▸ **Tugas Latihan**:
#1 Tulis ulang bagian tulisan tentang Hari Pendidikan yang dibuka dengan kata-kata "Pembelajaran" dan ditutup dengan "menjadi semakin manusiawi.", lalu ganti setiap kata "murid" di dalamnya dengan "siswa".
#2 Lanjutkan tulisan tentang Hari Pendidikan mulai dari kalimat terakhirnya.

|
SINAR
HARAPAN, 02 Mei 2013
Ada
beberapa pihak, yang ingin memindahkan “Hari Pendidikan”. Namun, masih lebih
banyak lagi yang merasa pas dengan merayakan Hari Pendidikan tanggal 2 Mei.
Memang sebenarnya merayakan Hari Pendidikan berarti merayakan proses didik,
yang terutama berfokus pada proses, bagaimana para murid belajar dan dengan
demikian semakin “jadi orang”.
Pembelajaran
sebagai proses pemanusiaan, rupanya tetap merupakan cita-cita didik praktis
semua orang yang berkecimpung di lapangan didik, walau ada juga yang lebih
melihat lapangan didik sebagai lapangan politik atau lapangan ekonomi, tempat
orang dapat berebut tender atau kedudukan politis atau pengabdian pada atasan.
Pendapat
dari segi edukasi jelas menunjukkan fokus proses didik adalah si murid. Orang
tua, guru, apalagi dinas pendidikan dan lebih jauh lagi orang Dikbud hanya
memfasilitasi murid untuk menjadi semakin manusiawi.

[Entri data yang terkumpul]

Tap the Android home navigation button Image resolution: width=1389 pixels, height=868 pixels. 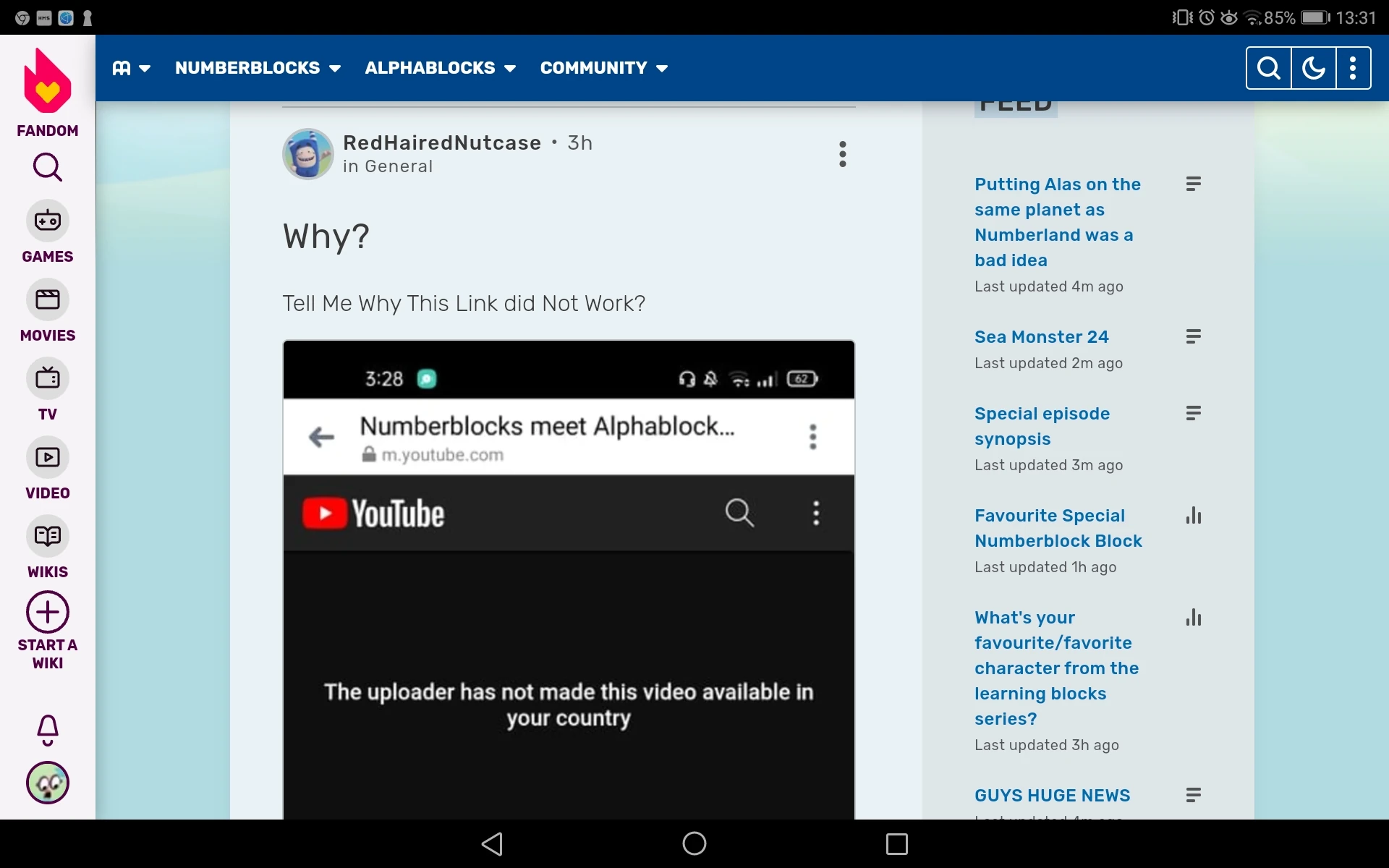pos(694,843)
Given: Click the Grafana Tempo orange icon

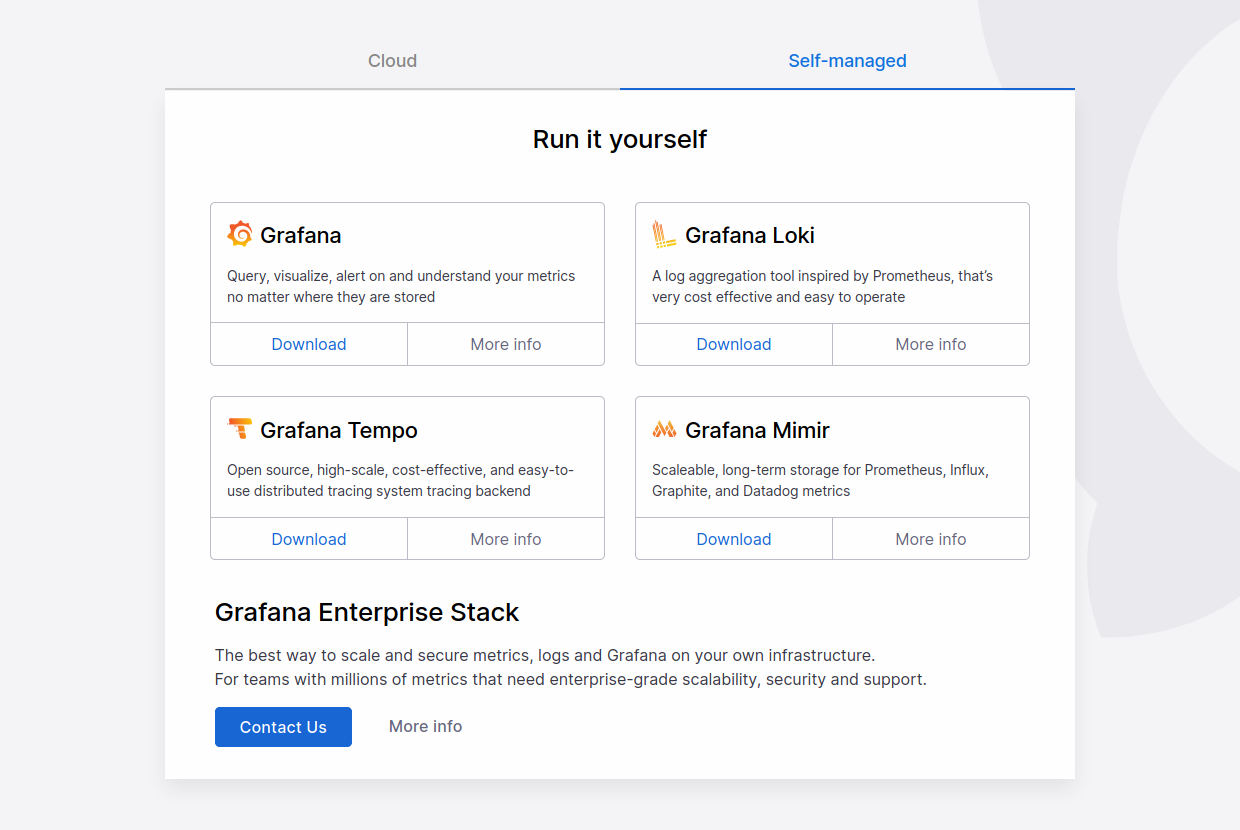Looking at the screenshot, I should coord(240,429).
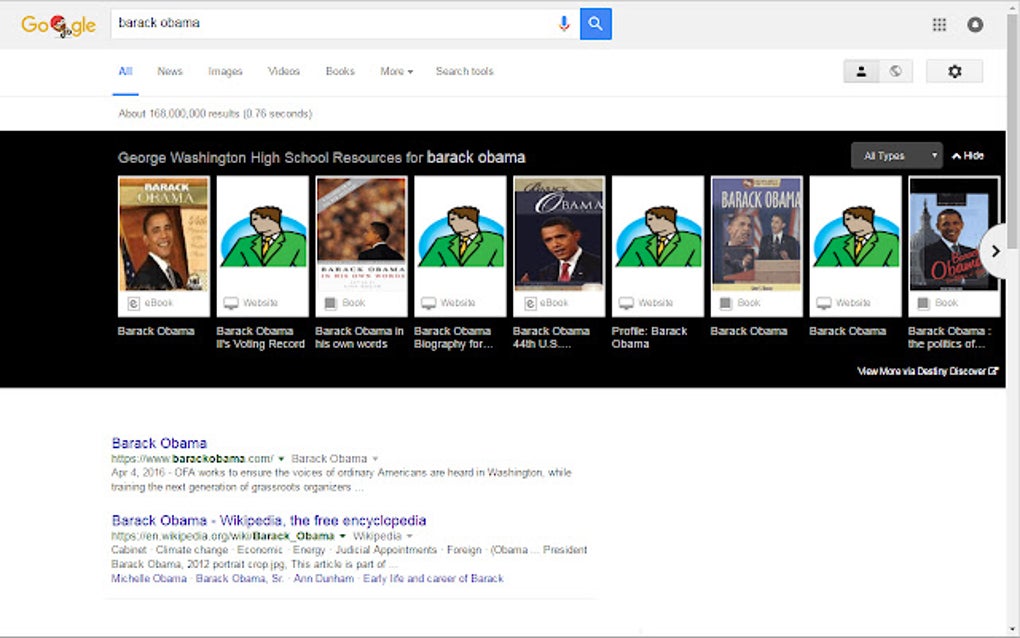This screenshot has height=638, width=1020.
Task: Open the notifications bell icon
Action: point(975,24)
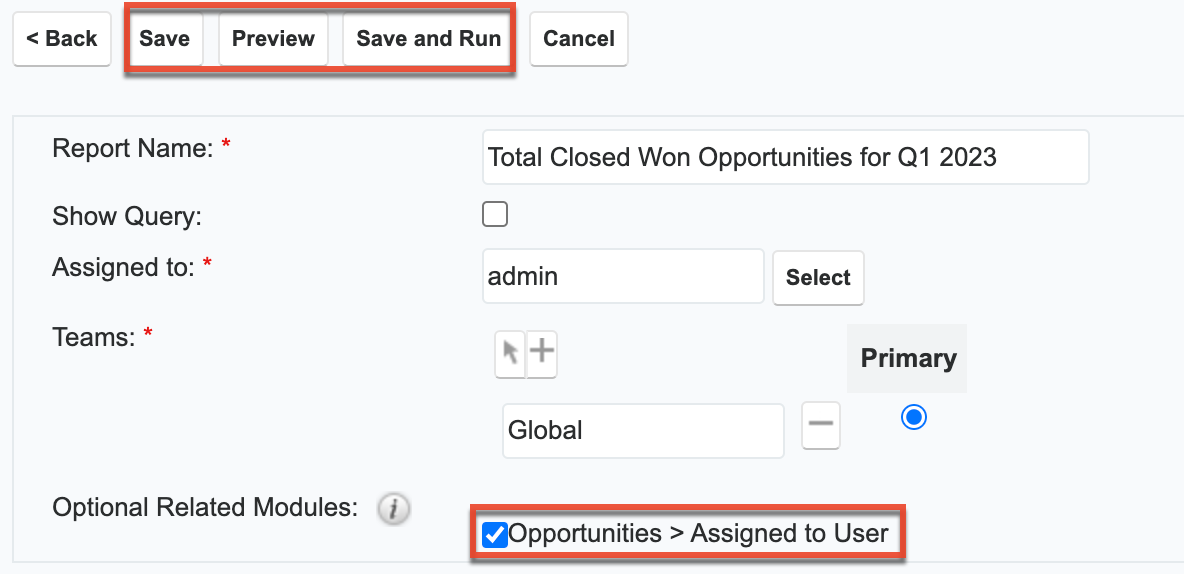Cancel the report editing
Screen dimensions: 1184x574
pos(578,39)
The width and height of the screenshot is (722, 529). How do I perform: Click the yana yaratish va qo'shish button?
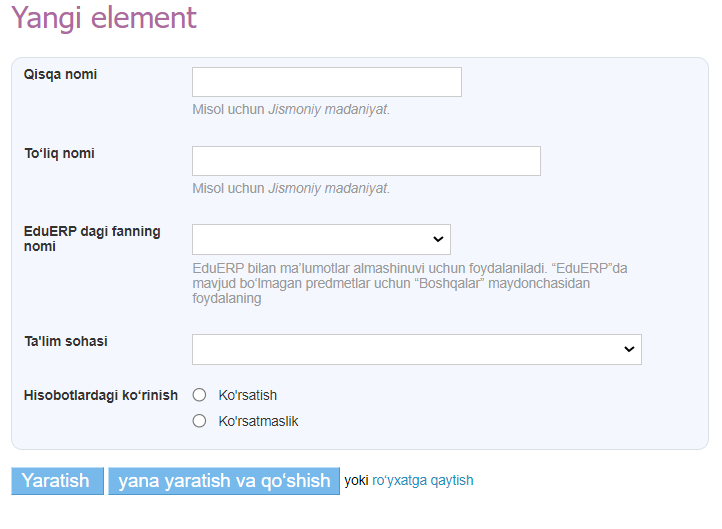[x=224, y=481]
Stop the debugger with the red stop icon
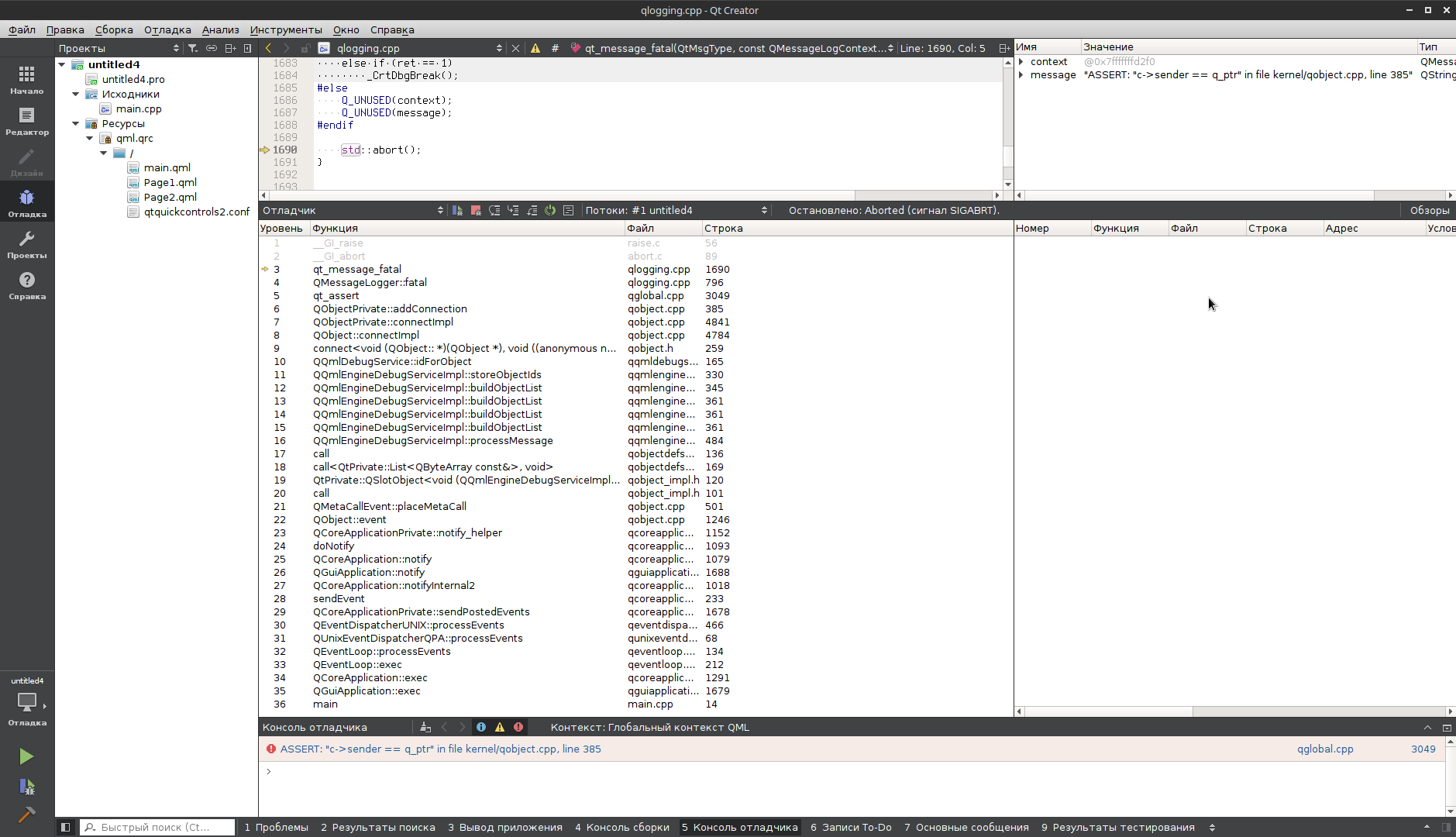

▸ **Jawaban Latihan**:
#1
Pembelajaran
sebagai proses pemanusiaan, rupanya tetap merupakan cita-cita didik praktis
semua orang yang berkecimpung di lapangan didik, walau ada juga yang lebih
melihat lapangan didik sebagai lapangan politik atau lapangan ekonomi, tempat
orang dapat berebut tender atau kedudukan politis atau pengabdian pada atasan.
Pendapat
dari segi edukasi jelas menunjukkan fokus proses didik adalah si siswa. Orang
tua, guru, apalagi dinas pendidikan dan lebih jauh lagi orang Dikbud hanya
memfasilitasi siswa untuk menjadi semakin manusiawi.

#2
Yang
“membendakan” murid dan “mengobjekkan” murid, guru, dan sekolah adalah perusak
proses didik. Salah satu pelayan didik terpenting adalah guru, yang dalam
setiap tahap, terutama di lapisan pendidikan dasar dan pendidikan menengah
adalah guru. Ibu atau bapak guru adalah fasilitator utama proses didik para
murid.
Bapak
Darmosubroto, Ibu Siti, Bruder Simplicianus, dan Bapak Nuryanto, adalah empat
dari sekian banyak guru, yang membadani lukisan Kartono mengenai guru (tentu
termasuk ibunda yang dengan setia hampir sampai wafatnya telah menjadi guru di
suatu sekolah Melania di Yogyakarta; dan mengizinkan saya pada usia pra-sekolah
ikut Pemberantasan Butahuruf di kampung kami).
Ketika
pertama kali berjumpa dengan Sartono, jelas hidupnya pantas disebut sebagai
“pelita dalam kegelapan” dan “embun penyejuk dalam kehausan”. Dalam arti
sebenarnya beliau-beliau itulah pahlawan tanpa senjata (yang oleh
pengecut-pengecut malah bisa dipakai membantai tawanan tanpa daya di penjara
atau memberondong murid dengan kertas ujian yang dibiayai jauh lebih mahal
daripada gaji guru seumur hidup). Macam apakah para guru utama itu?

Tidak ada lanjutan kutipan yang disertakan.